## Saturday, January 05, 2013

### some common standards for college-level math

As I mentioned in my last post, this spring I will be using standards-based grading (SBG) in my multivariable calculus class. I won’t belabor what that means, since this is my first time using this method of assessment, and others have written far more expertly on the topic. In short, to me SBG means two things:
• refocusing the nature of grades from periodic goalposts to instructive feedback; and
• honing in on specific expectations so that students know where they are doing well and where they need improvement, from our perspective.
It’s often easy, for example, to become frustrated when a student does all the correct computations, but uses parentheses incorrectly. Or when he or she can differentiate polynomials but not factor them. When grading with points and percentages, we can try to leave helpful notes in the margins or at the end of an assignment, but the presence of THE NUMBER or THE LETTER at the top mostly overcomes our efforts to give informative guidance. Number and letter grades obscure the distinction between “generally understands the course material” and “understands this class well but struggles with prerequisites” and “follows set procedures neatly but has only surface understanding”. A set of standards separates out those cases and handles them differently.

After a stimulating conversation last month with T. J. Hitchman, Dana Ernst, and Jon Hasenbank (with some additional feedback from Bret Benesh), I began to rethink what should (or does, or could—there’s never been just one way to implement SBG) constitute a standard in a college/university math class. Up until that point, I had been planning to split up the course material into every possible type of computation or problem that I would expect a student to be able to complete at the end of the class. It became clear to me that this was probably too fine a gradation; it treats the material reductively rather than holistically, and moreover there’s almost no chance I could equitably test all of the pieces in a 14-week semester, with three class meetings per week.

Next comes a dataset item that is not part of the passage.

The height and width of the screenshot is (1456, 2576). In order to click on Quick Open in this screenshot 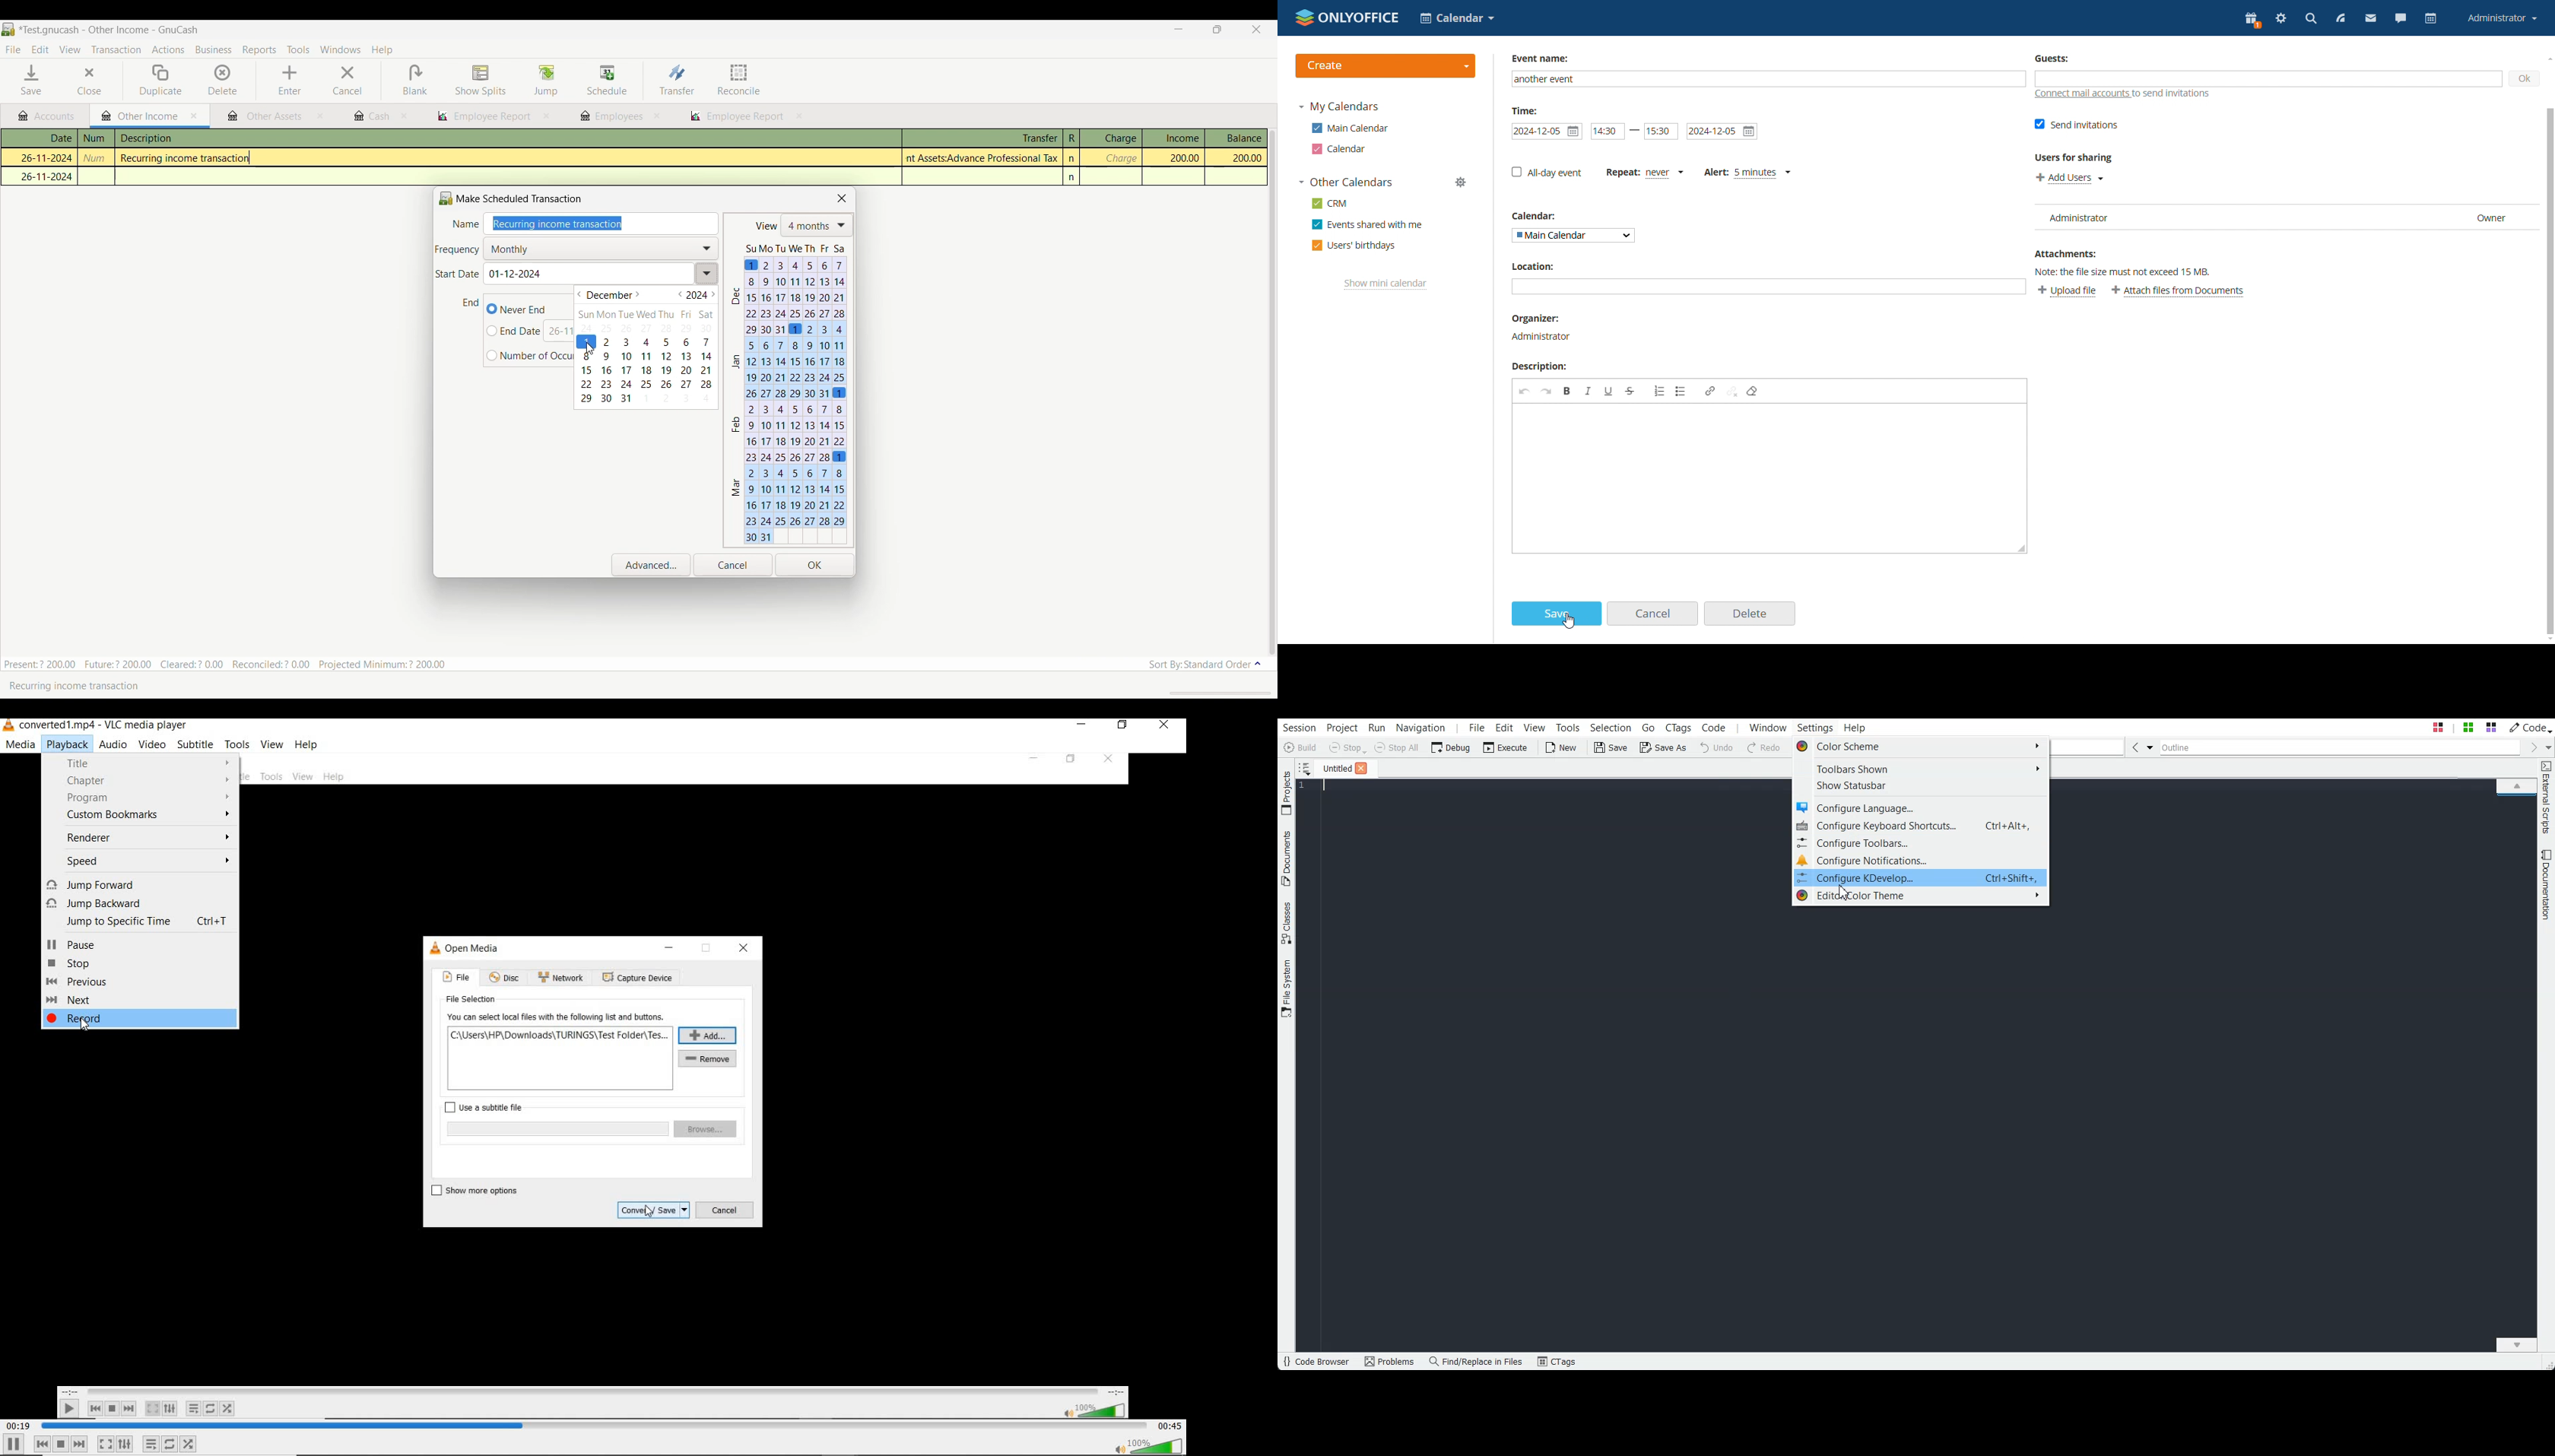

At the time, I had already planned to have two standards appear on every assignment: algebra and presentation. These constantly trip up students at the introductory calculus level, and without SBG I always struggled to convey to certain students how much their performance would improve just by focusing on one or the other of these. During the aforementioned conversation, it was also proposed that problem solving could be its own standard. In some sense, it is an skill that is independent of the particular course material, but requires some kind of content to be implemented.

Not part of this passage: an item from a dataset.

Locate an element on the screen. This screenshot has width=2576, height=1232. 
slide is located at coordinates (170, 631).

I began to conceive of two types of standards: those which would apply directly to the new material of the class, and those which would be expected of students in any early-to-intermediate level college math class. My model was inspired by Euclid’s division of axioms into “common notions”—applicable to any mathematical realm—and “postulates”—assumptions tailored to the study of geometry. Or, to use a liturgical metaphor, one might think of the “ordinaries” and “propers” of the mass; they are equally important, but the propers change at each service, while the ordinaries remain the same. The ordinaries provide a constant framework for interpreting and experiencing the propers, which focus on the day or season.

Below is a list of seven common standards I have devised, along with a brief description of what each entails. Next week I will post the content-specific standards for my multivariable calculus class.
• Algebra – accurately simplify, expand, and otherwise manipulate symbolic expressions involving variables and common functions
• Mathematical literacy – correctly use mathematical vocabulary, set notation, equality, and logical implication
• Technological literacy – use computers appropriately for computation, visualization, and research
• Modeling – translate fluidly between verbal, symbolic, and graphical descriptions of both abstract and “real-world” objects
• Problem solving – determine what question or questions are relevant in a given situation and choose an appropriate strategy for answering the question(s)
• Estimation – anticipate the nature and/or size of solutions and evaluate whether a solution makes sense in the given situation
• Presentation – submit neat, organized, clearly written, and independently produced work, with appropriate context and a clear progression of ideas
These are skills I try to develop in all of my classes, but not always so explicitly. Adding estimation to the list, for instance, was inspired by the books Street-fighting Mathematics and Misteaks … and how to find them before the teacher does…, which emphasize what mathematicians often think of as “common sense” guesses as to what solution a problem will yield, as well as checks that a final answer makes sense. It promotes numeracy. It gives me something I can point to when I wish to explain to a student, “It’s less important that you made a sign error early in your calculation than that you failed to notice at the end that your car is going faster than the speed of light.” Modeling is, for some students, one of the hardest skills to learn. I’m partly using Dan Meyer’s notion of the “ladder of abstraction” to shape my thoughts in this area. Both modeling and estimation could be classified under problem solving, but are sufficiently large subcategories that I chose to separate them out and focus the problem solving standard more narrowly.

To some extent, these are standards for myself. Am I providing guidance on when and how to use computers? Am I demonstrating proper mathematical grammar? Am I distinguishing the (neat, organized) presentation of a solution from the (often messy) process of discovering it? I’m looking forward to this way of assessing and highlighting material.